Montalbano in Tv

Ridatemi Catarella!

La nuova serie di Montalbano, a dispetto dei commenti entusiastici è deludente e vi spiego perché

di Matilde de Pasquale

Ridatemi Catarella!

Grandi consensi della stampa per la nuova serie di Montalbano. Nulla da dire, ma non credo di essere l’unica a provare una nostalgia bruciante per Catarella, (Angelo Russo) per Fazio (Peppino Mazzotta)e per gli splendidi paesaggi della prima serie e non nascondo anche per Montalbano maturo (Luca Zingaretti).

Si può obiettare che il giovane Montalbano non poteva essere interpretato da uno Zingaretti ormai non più ventenne, anche se la fiction in quanto tale ci ha abituato a salti cronologici incredibili, a credere in improvvisi ringiovanimenti ecc., ma se questo era il criterio del regista perché sottrarre agli spettatori un Fazio giovane sostituendolo con un signore prossimo alla pensione?

E’ vero Camilleri nel suo romanzo lo descrive più anziano del commissario, ma lo stesso Camilleri lo blocca in uno stato di non invecchiamento in tutti i romanzi ambientati a Vigata.

E Catarella? Una splendida macchietta interpretata in modo sublime nella prima serie, personaggio entrato nel cuore di tutti gli affezionati spettatori. Il nuovo interprete non riuscirà mai a cancellare il ricordo e il rimpianto  del suo predecessore perché, a mio modesto giudizio, non esiste una chiave interpretativa altra e qualsiasi tentativo rimane una imitazione mal riuscita e scialba.

E tanto più forte è il rimpianto  perché proprio quel Catarella  per una lettrice appassionata di Camilleri come me ,rivelava nella sua paradossalità rivela  una luce di una ingenuità infantile che dà speranza al mondo, presente nella scrittura di Camilleri. Del ‘giovane’ Montalbano mi limiterei a dire che essendo giovane c’è speranza che maturi, che impari a dare al suo bel volto un pochino di maggiore espressività e maggior vigore alla sua gestualità. Con quei ricciolini da pariolino, la giacca di montone magari griffata, lo sguardo un po’ intontito  con cui contempla sia la bella fidanzata che il pesce fresco, non mi convince.

Mi sono mancati gli splendidi scenari paesaggistici, le inquadrature di Noto, insomma la Sicilia rappresentata nella sua bellezza ardente a volte oleografica, addirittura eccessiva per colori e contrasti. Quella Sicilia che nella sua bellezza sconvolgente ma ignara dell’umanità malvagia o sofferente che è la linfa della scrittura di Camilleri.

Mi si obietterà che bisogna avere il coraggio di rinnovare, di uscire da schemi preconfezionati, che la mia è una visione ristretta e retriva. Tutto giusto, ma allora bisogna saperlo fare e in modo radicale e non tentando di dare una imbiancata a un vecchio ambiente barocco e neppure troppo accurata e presentarlo come loft ultramoderno. La struttura architettonica emergerà sempre, sia pure nella mortificazione del ‘rinnovamento’, chiedendo vendetta.

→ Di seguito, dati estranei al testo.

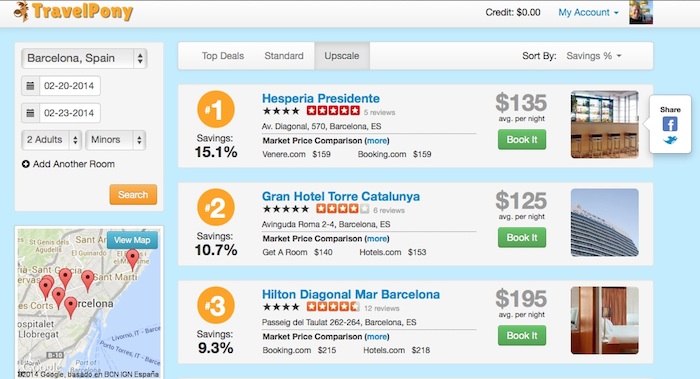Share on Facebook icon
Viewport: 700px width, 379px height.
(x=670, y=124)
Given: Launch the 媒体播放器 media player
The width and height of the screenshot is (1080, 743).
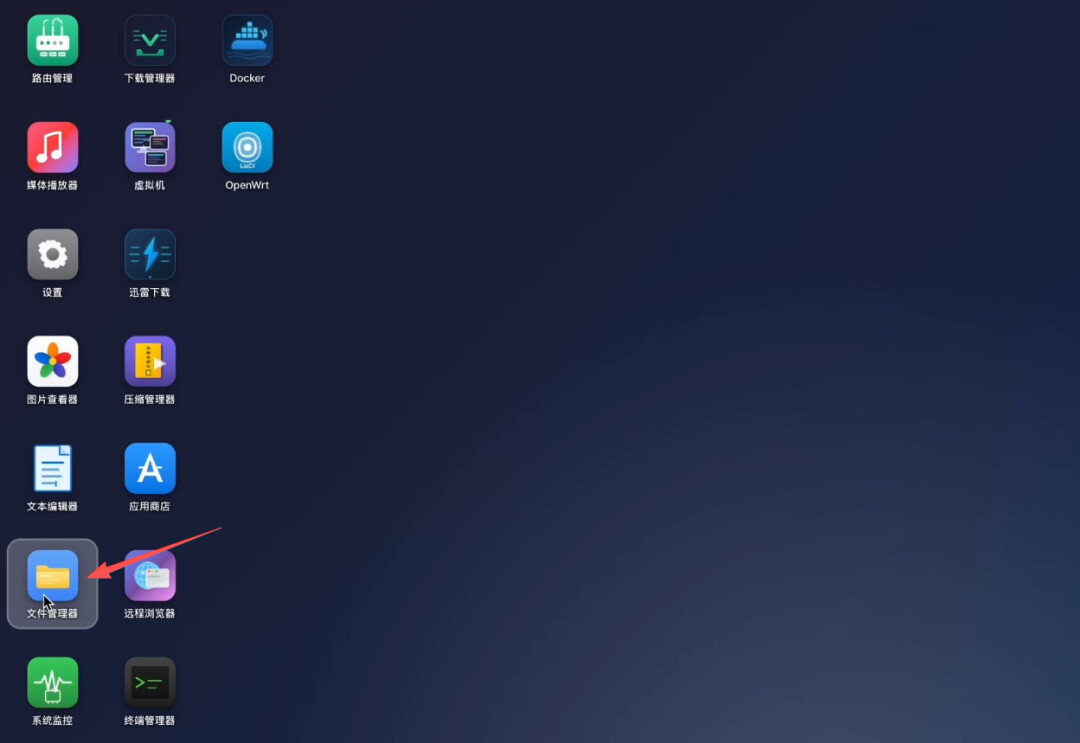Looking at the screenshot, I should [x=52, y=148].
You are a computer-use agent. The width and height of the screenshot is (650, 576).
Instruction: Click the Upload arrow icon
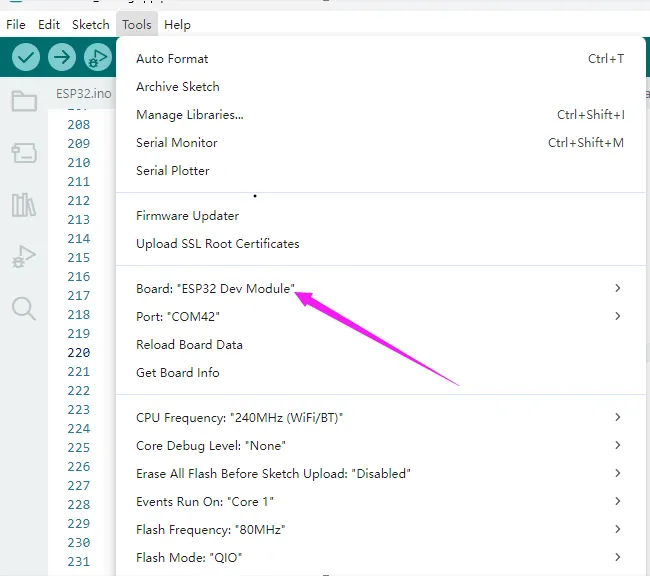tap(62, 58)
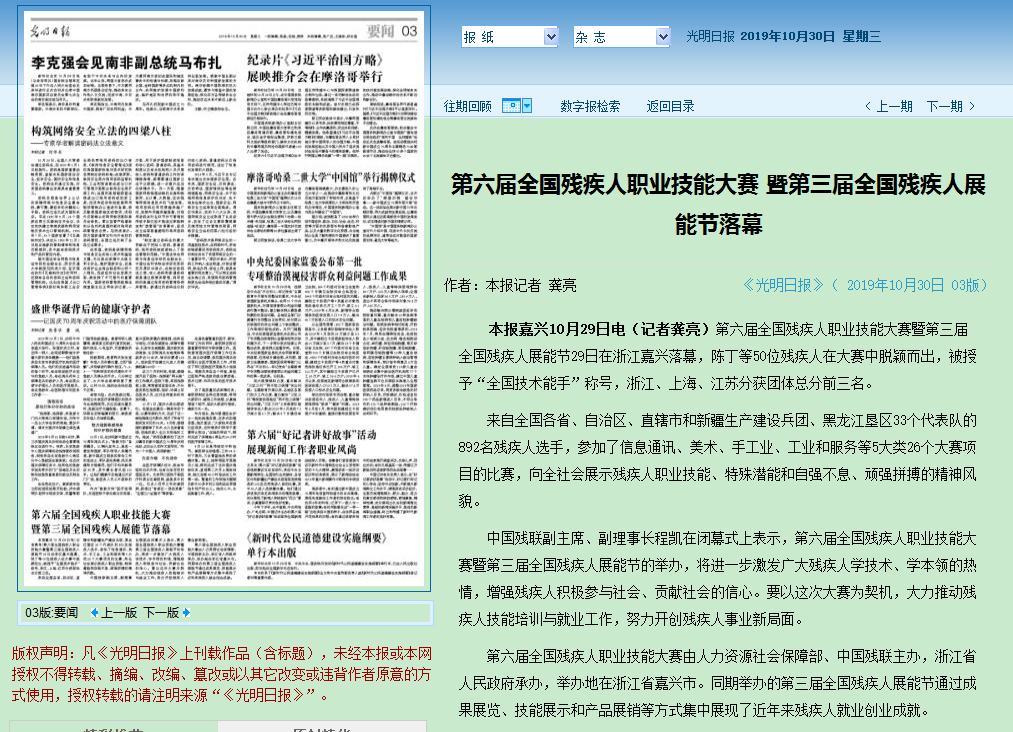Click 返回目录 to return to index
Image resolution: width=1013 pixels, height=732 pixels.
670,106
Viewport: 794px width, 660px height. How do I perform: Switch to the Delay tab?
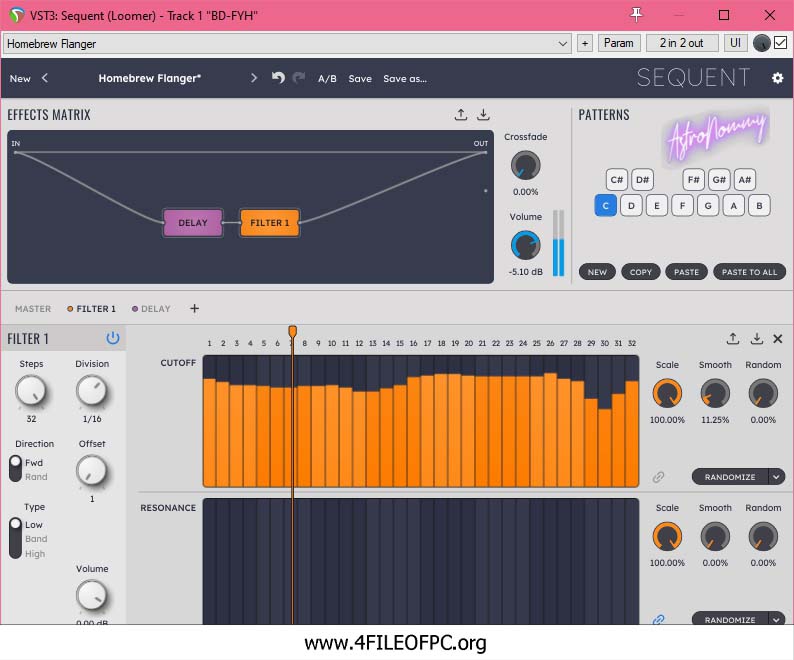point(155,309)
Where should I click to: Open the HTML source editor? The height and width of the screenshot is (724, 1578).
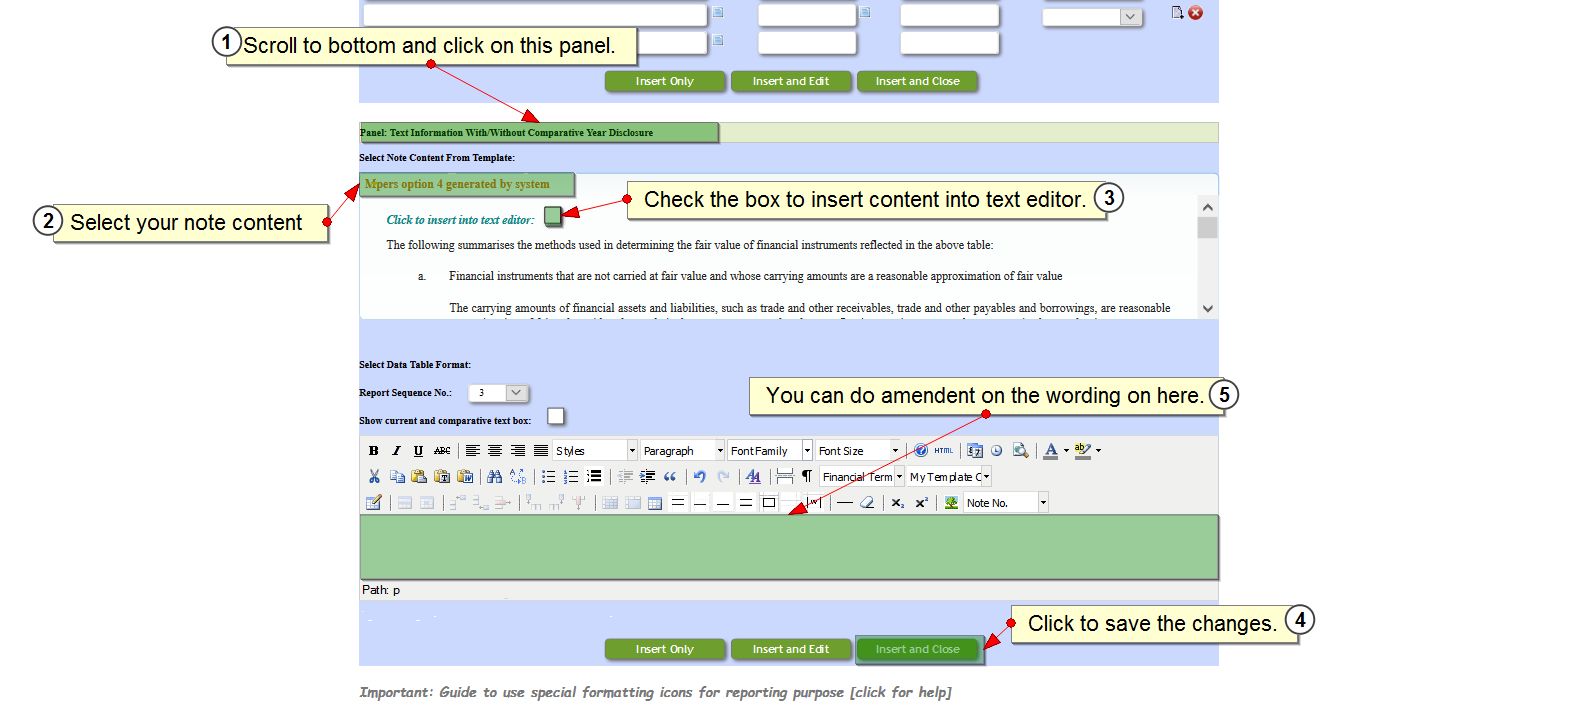(943, 451)
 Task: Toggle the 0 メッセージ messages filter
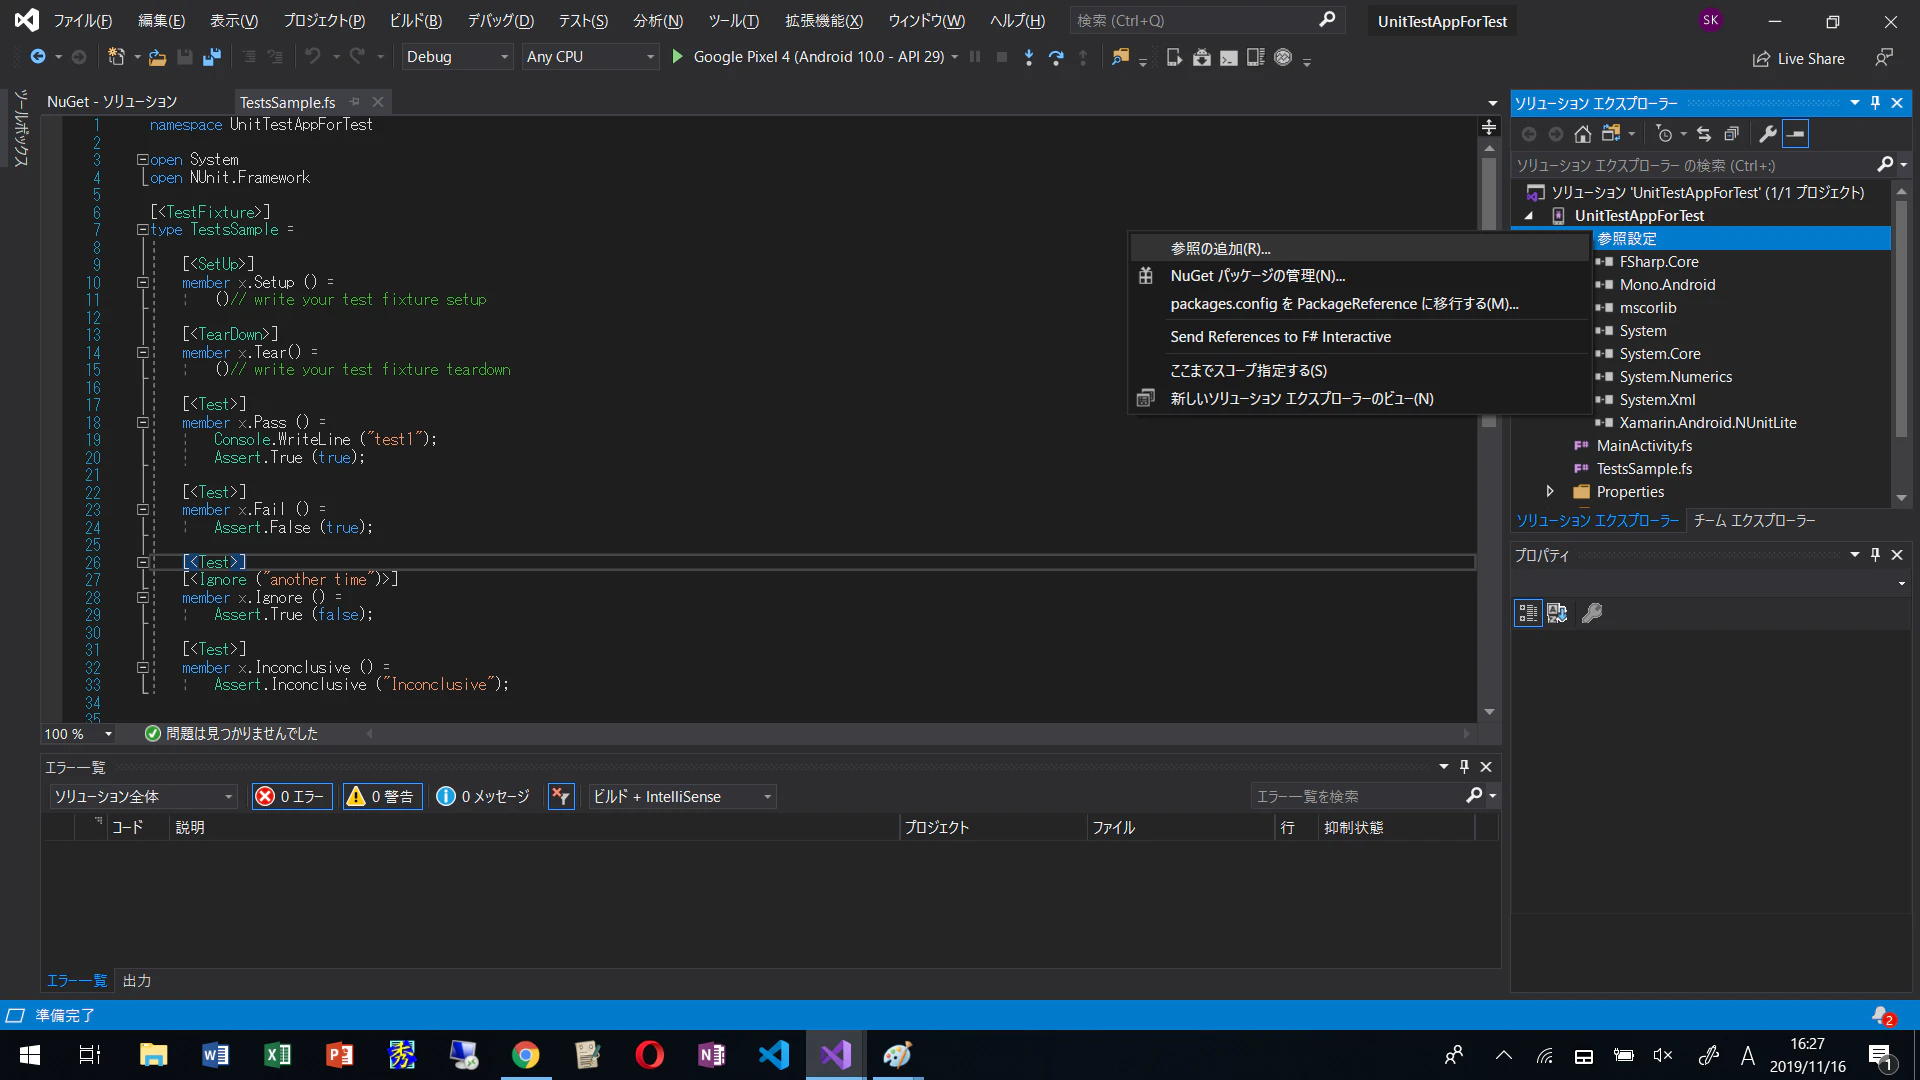pos(484,796)
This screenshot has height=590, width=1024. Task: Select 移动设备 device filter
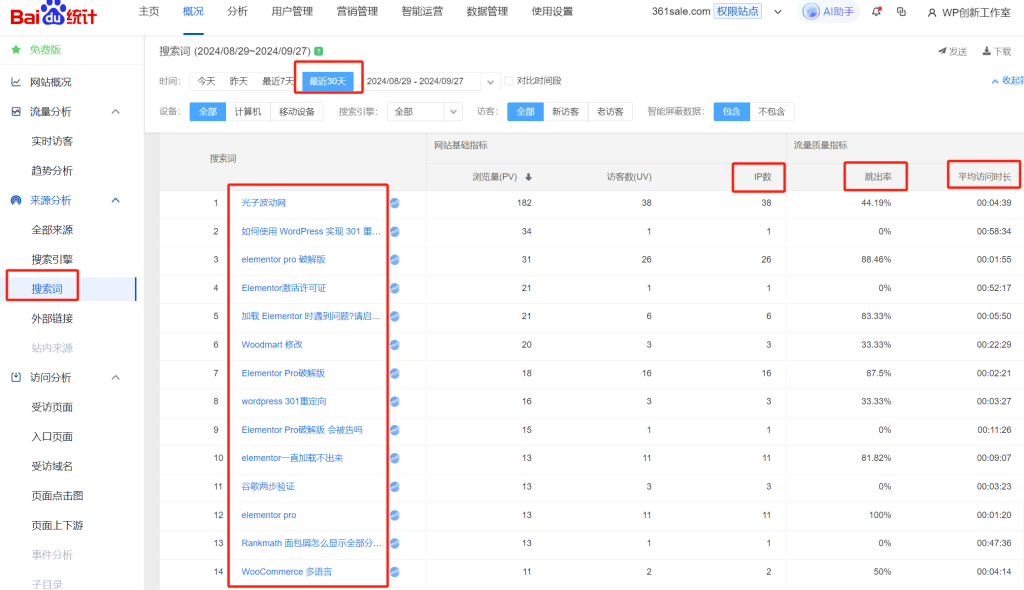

Aggiungerei ancora una considerazione. Gli italiani la tv non la sanno proprio fare.  Mi sono chiesta spesso a che si deve il grande successo di serie tv come Dallas o Beautiful per citare i grandi, ma anche di ER o Greys Anatomy o Bones o anche prodotti di minore qualità?

Nella familiarità che si instaura tra la fiction e il suo spettatore. I protagonisti non cambiano, al massimo partono per viaggi impossibili o muoiono, a volte per contentare il pubblico risuscitano, ma nel periodo della loro presenza nella serie non invecchiano, hanno sempre 30 anni, rappresentano una sicurezza e così gli scenari, le musiche. Eventi nelle loro vite, matrimoni, figli, divorzi ecc., sono sempre e comunque marginali, l’unità e il fascino è dato dalla certezza della loro cifra narrativa. Ogni turbamento di questa semplice ricetta porta inevitabilmente nello spettatore medio un senso di tradimento e una forte disillusione con conseguente disamore.